Mehmet Özay 8
Şubat 2013
Patani adı Güneydoğu Asya topraklarında
bağımsızlık çabalarının sergilendiği coğrafyalarından biri olarak bilinir.
Patani bağımsızlık talebi, Budist çoğunluğun ve bu çoğunluğun destek verdiği
geleneksel Siam/Tay Krallığı ile modern/seküler siyasi yapının hakim olduğu bir
çevreye karşı hayata geçirilmesi bu Patani Malay Müslümanlarını diğer
bölgelerdeki özgürlükçü hareketlerden ayıran temel bir nokta.
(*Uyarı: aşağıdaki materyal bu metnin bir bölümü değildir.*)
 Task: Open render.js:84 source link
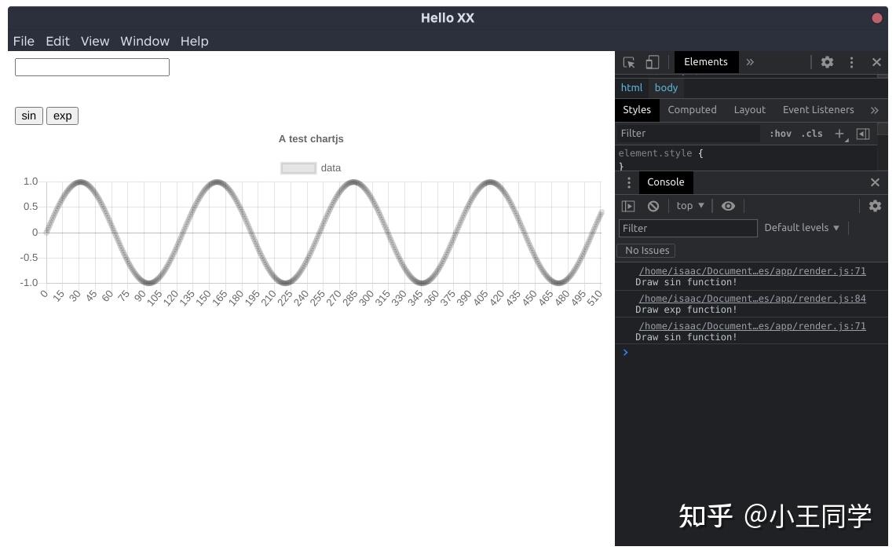tap(751, 299)
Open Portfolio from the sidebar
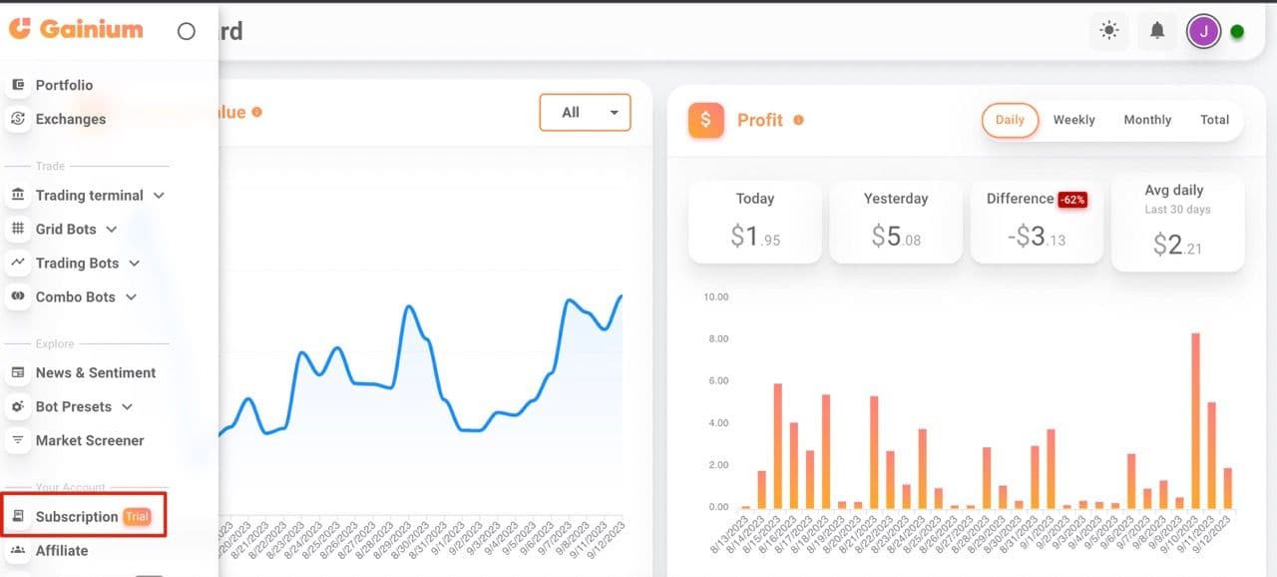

Bir diğer farkı
ise, yanı başında komşu ülke mahiyetindeki Malezya'nın bulunuyor oluşu.
Uluslararası anlaşmalara konu olan bir sınırdan söz edilse de, tarihsel, dini,
kültürel ve akrabalık bağları noktasında Patani Malayları ile Malezya'nın
kuzeyindeki Kelantan, Kedah, Terengganu'ya kadar uzanabilecek coğrafyada köklü
etkileşimler bugün dahi varlığını sürdürmektedir. Öyle ki, anne babası Malezya
Eyaletleri'nden göç etmiş, kendini Patanili olarak tanımlayan ve aynı zamanda,
resim olarak Tayland vatandaşı olanlara rastlamak zor değil.
Bugün Patani'de barışa doğru bir çabanın
varlığından yeniden söz ediliyor. Bugün ne olup bittiğine bakmadan önce kısaca,
yakın geçmişi hatırlamakta fayda var. Aslında 21. yüzyılın başından bu yana,
özellikle Malezya'nın bazı girişimleri olduğu biliniyor. Bu girişimlerin bugüne
kadar arzu edilen neticeyi vermemesinin ardında kimi iç ve dış faktörlerin
olduğu gözlemleniyor. Örneğin bunların başında Tayland siyasetinin askeri cunta
rejimleri ile olan içli dışlı yapısı, Budist-Tay milliyetçiliğinin etnik
unsurları, özellikle de güneydeki Patani bölgesindeki başat Malay Müslüman
etnik yapısını ülke bütünlüğü için tehdit kabul etmesinin rolü yadsınamaz.
Üstüne üstlük, son dokuz yılda yedi hükümet altı başbakan değiştirmiş Bangkok
yönetiminin Patani sorununa kapsamlı siyasi bir plânla yaklaşabilecek 'siyasi
beceriye' sahip olup olmadığı sorusunu sordurtuyor. Zaten bugüne kadar ki
gelişmeler de, Tayland iç siyasetindeki yönetim krizi nedeniyle, Bangkok
Hükümetleri'nin ülkenin güneyine çözüm bulma konusunda pek de istikrarlı bir
yaklaşım sunamadıklarını ortaya koyuyor.
2000'li yılların başında Thaksin'in Başbakanlığı
sürecinde yaşananlar özellikle de Narativa'da yüzlerce kişinin hunharca katli,
Patani şehir merkezindeki tarihi Kresik Camii'ne düzenlenen saldırı vb.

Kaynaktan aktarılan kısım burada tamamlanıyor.